When a witness fails or refuses to answer a question during a Missouri personal injury deposition, "the proponent of the question may move for an order compelling an answer." (Rule 61.01(g)). The deposition can be terminated at that time to apply for an order, or the order can be filed after the deposition is completed. Id.

What Happens If The Court Grants A Motion To Compel?

If the court grants the Motion to Compel, the rules allow the court to force the party or deponent whose conduct necessitated the motion, or the attorney who advised such conduct, or both, to pay the moving parties reasonable expenses. These expenses often include attorneys' fees.

What Happens If The Court Denies A Motion To Compel?

If the court denies the motion, the court can assess the same costs to the moving party at the same discretion. If the motion is denied in part and granted in part, the court may apportion the expenses in a just manner. Failure to comply with an order to compel can lead to a list of consequences including, but not limited to, contempt of court. (Rule 61.01(d)).

What Cases Govern Missouri Depositions?

In McClelland v. Ozenberger, M.D., the court was asked for the first time to interpret Missouri Civil Procedure Rule 56.01(b)(4)(b) and "to determine whether a defendant is required to pay for the reasonable fee of a supplemental deposition of plaintiff's expert, which was ordered because plaintiff's counsel instructed the expert not to answer questions which were later deemed proper." McClelland v. Ozenberger, M.D., 805 S.W.2d 264, 270 (Mo.App. W.D. 1991). Rule 56.01(b)(4)(b) states in pertinent part:

(b) A party may discover by deposition the facts and opinions to which the expert is expected to testify. Unless manifest injustice would result, the court shall require that the party seeking discovery pay the expert a reasonable fee for responding to discovery by deposition.

In McClelland, the defendant deposed the plaintiff's expert witness. On advice of plaintiff's counsel, the witness declined to answer "a number" of questions. Defendant then filed a Motion to Compel and the trial judge ordered the expert to answer the questions in a subsequent deposition. Plaintiff then asked the court to order Defendant to pay for the cost of re-deposing the expert, arguing that Defendant would have had to pay for the time had the expert answered the questions in the first deposition. Although McClelland was later overruled on a different issue, the court held that Plaintiff's request is denied and that Plaintiff had to pay for the subsequent deposition.

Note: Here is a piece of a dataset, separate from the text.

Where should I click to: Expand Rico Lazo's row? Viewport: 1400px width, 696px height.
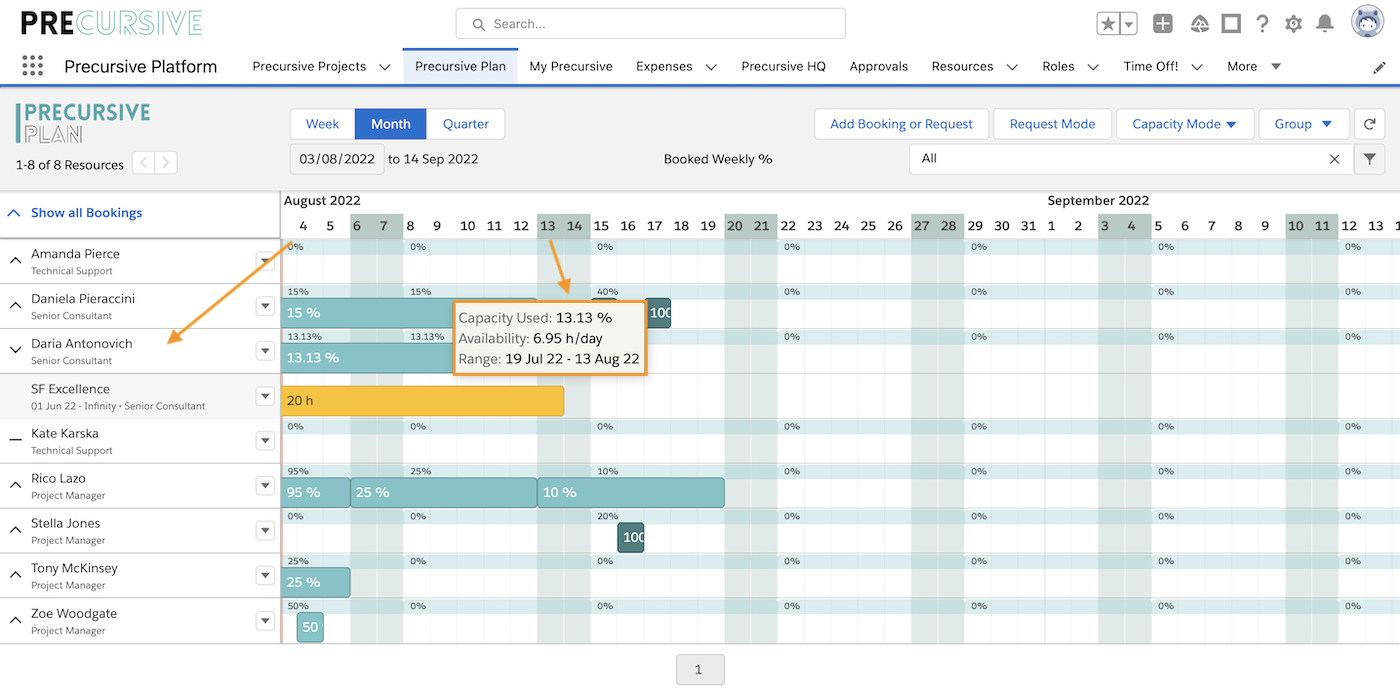click(x=15, y=485)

In McClelland, the party who was instructed not to answer, by counsel, ended up paying the additional costs of having a completely separate deposition. There is minimal case law in this area, but it is reasonable to infer that Missouri courts would utilize the power they have been granted and assess costs to the parties that blatantly chose not to follow the Missouri Rules of Civil Procedure by remaining silent.

Missouri Personal Injury Deposition Conduct Summary

Although there are slight wording differences in the Missouri and Federal Rules of Civil Procedure, the spirit of both rules regarding depositions are similar. Both Rules seek to prevent discovery abuse while ensuring maximum discovery by insisting the parties answer every properly presented question.

Pursuant to Missouri personal injury law, the deponent is required to answer every question asked by opposing counsel unless the information is privileged or the question was posed to harass or embarrass the deponent. If, during a deposition, the deponent does not answer, or is being instructed not to answer questions that do not fall under the two aforementioned categories, the party seeking an answer may file a Motion to Compel with the trial court.

If the Motion is granted, the court will order the deposed to answer the question and has the discretion to "sanction" the non-moving party, after a hearing, with the costs of the subsequent deposition and attorney's fees. The moving party may terminate the deposition immediately to file the Motion. If, however, the motion to compel is denied, the trial court has the discretion to assess the moving party with the reasonable expenses incurred in opposing the motion, including attorneys' fees.